What you will do
Rewrite the part of the records that opens with the line containing "Task: Open the Re-run jobs dropdown" and closes with the line containing "Action: (x=1246, y=195)", changing "dropdown" to "menu" and keeping everything else the same. Omit the pictures from your answer.

Working data
::::::::

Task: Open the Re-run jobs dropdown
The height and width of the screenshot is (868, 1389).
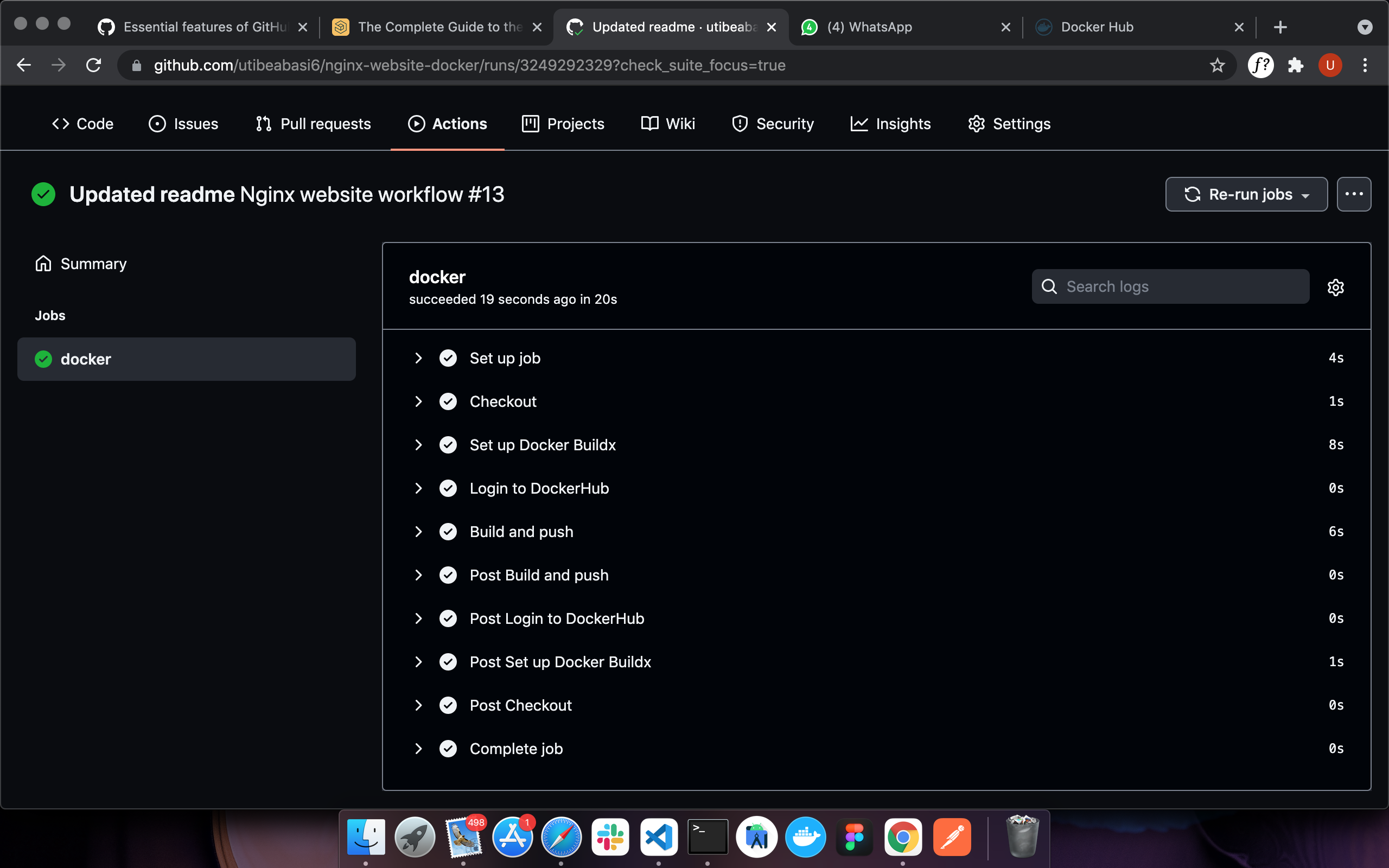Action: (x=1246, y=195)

::::::::

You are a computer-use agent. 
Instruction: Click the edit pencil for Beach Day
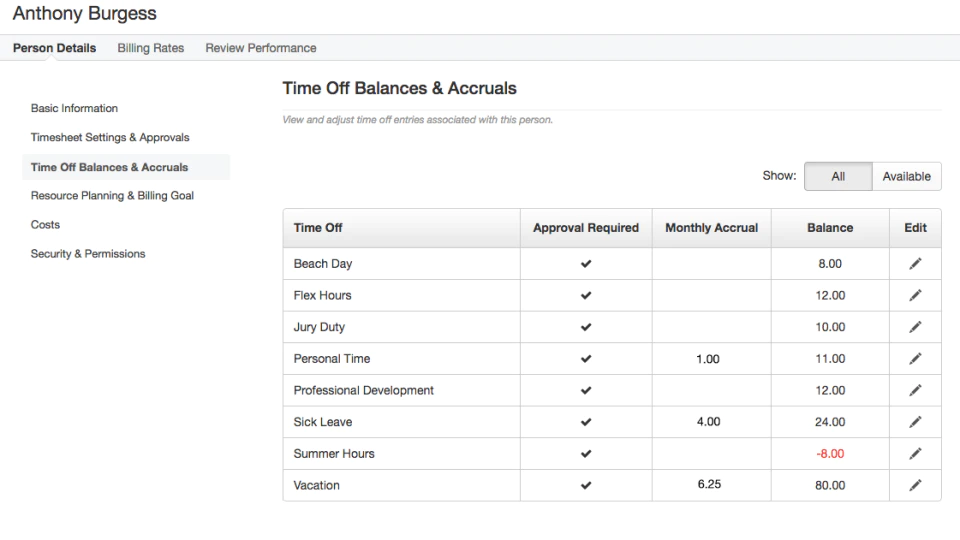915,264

::::::::

Answer to the exercise
Task: Open the Re-run jobs menu
The height and width of the screenshot is (868, 1389).
Action: (x=1246, y=195)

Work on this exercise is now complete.